VMWare don't currently support dynamically shrinking a datastore - the way to accomplish this is to Storage vMotion off to a new resized datastore and then deleting it.

Of course if it's thin provisioned then there shouldn't be any material impact to have an oversized volume.




Hey Rich,

That makes sense.  I mostly work with NFS datastores, so I didn't even think about VMFS limitation before asking my question.  Thanks!


Hey Rich do you know if vCenter 6.0 and Web Client 6.0 is supported with the vCenter Plugin ?




The web client plugin is available in the 2.3.x releases.


Just updated my arrays to from 2.2.10 and it is now working vCenter 6.0 Appliance web client.

I did have to re-register to plugin to my vCenter server.


hmm interesting. I upgraded our array yesterday. I had to re-register with VC also but I'm not able to get the plugin data to show up in the web client. I can see that the plugin is registered though in VC. It is working on the C client. We are using the VCSA are you on a windows install?

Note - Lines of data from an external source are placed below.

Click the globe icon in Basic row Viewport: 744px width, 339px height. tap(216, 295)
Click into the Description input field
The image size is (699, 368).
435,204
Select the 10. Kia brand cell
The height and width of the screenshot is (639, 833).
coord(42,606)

No I am using the appliance. What version of the VCSA are you running?

I just upgraded to Build Number 3343022 last night and its still working properly. I expected I would have to re-register but I did not.




It could be to do with the user role or group you are logged in as, potentially?

There are no compatibility issues of the Nimble plugin for either VCSA or Windows installation for vSphere 5 or 6 from what I know (or think I know!). Might be worth giving support a call - if you do, and manage to find the resolution, please post the result here!


when in doubt blame the firewall . After some tinkering I started thinking about why the fat client plugin would work but the web client wouldn't. Which lead me to were the connections were coming from. The vcenter hosting the web client didn't have access to the arrays over 443. The web client was unloading the plugin when it wasn't able to connect. In short 2.3 introduces some new firewall requirements for the web client plugin and also for VMVision. In the case of VMvision the array needs to be able to connect to each esxi host's management address over 443 to pull perf data.

Edit: changed VMview to VMvision


Hi Chris,

Thanks for sharing your findings!

The communication path is indeed different between the thick client plugin and the web client plugin.

Thick Client: The vCenter Client launches the Nimble plugin in a browser on the desktop where client is running. The browser connects to array.

Web Client: The browser which loads the webclient connects the vCenter server. A plugin module running on the vCenter server connects to the array.

The port requirement is mentioned in the VMware Integration Guide: "All firewall ports (usually port 443) blocking the communications between the Windows machine that is hosting vCenter and the array must be opened."

Regarding VMview, did you mean VM Vision which is part of InfoSight?




ahh yes, I did indeed mean VMvision. I edited my post. Thanks for the catch.


Hi Chris,

VM Vision perf data collection communicates only with the vCenter server. It does not connect directly to the ESXi hosts.

From ASUP data, it looks like VMVision was not working when the array was running 2.2.5, and started working after upgrade to 2.3.9. Looking to see why ...


hmm when I was work with support they ssh'd into the controllers and we could see timeouts trying to fetch data over https from each esxi host in one of the logs. Perhaps it wasn't for VMvision? Here is what one of the drops from our firewall logs looked like

controller-a-diag-address -> esxi-host-management-ip:443 -> drop


AutoSupport process collects VMware configuration info from vCenter and ESXi logs from each host. It could be the log collection that was failing. The log collection is not essential for VM Vision to work.